Input records section start

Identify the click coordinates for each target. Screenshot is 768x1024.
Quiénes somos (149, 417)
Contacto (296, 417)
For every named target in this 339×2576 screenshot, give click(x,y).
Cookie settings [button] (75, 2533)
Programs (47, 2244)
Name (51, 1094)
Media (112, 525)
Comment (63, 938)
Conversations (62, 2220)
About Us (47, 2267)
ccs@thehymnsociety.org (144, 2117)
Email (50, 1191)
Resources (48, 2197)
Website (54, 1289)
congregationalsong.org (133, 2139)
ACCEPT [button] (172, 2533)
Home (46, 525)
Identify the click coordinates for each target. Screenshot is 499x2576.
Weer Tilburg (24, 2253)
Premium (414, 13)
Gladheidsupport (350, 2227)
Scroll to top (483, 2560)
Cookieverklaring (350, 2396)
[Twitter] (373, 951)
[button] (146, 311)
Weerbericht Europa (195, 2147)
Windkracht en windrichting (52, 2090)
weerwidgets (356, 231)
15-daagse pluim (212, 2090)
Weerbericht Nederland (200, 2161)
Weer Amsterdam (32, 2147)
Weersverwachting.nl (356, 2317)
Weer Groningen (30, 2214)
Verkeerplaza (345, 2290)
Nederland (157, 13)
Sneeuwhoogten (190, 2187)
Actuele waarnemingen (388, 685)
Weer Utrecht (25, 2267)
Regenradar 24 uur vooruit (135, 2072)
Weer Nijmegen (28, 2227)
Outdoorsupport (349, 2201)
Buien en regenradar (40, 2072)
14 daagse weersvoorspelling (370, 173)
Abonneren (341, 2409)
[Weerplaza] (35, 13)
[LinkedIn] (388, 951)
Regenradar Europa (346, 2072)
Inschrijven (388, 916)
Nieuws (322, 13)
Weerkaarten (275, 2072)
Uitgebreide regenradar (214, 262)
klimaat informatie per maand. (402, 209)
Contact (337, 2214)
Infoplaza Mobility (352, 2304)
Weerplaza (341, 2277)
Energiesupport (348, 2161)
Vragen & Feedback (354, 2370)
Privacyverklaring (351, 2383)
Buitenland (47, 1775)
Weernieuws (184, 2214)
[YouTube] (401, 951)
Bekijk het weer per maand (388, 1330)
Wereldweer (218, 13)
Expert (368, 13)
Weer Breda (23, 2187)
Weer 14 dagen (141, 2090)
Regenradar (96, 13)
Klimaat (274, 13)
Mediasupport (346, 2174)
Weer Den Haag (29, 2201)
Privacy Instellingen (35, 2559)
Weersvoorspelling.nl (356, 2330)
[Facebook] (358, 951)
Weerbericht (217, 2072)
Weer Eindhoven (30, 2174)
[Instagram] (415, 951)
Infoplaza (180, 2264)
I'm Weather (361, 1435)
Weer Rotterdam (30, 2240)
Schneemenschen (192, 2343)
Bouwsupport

Input records section end

▶ _Work instruction_: The answer must consist of every line from the entries above that contains the string "each".

▶ _Task answer_:
Identify the click coordinates for each target. Screenshot is 768x1024.
Identify the click coordinates for each target. Screenshot is 499x2576.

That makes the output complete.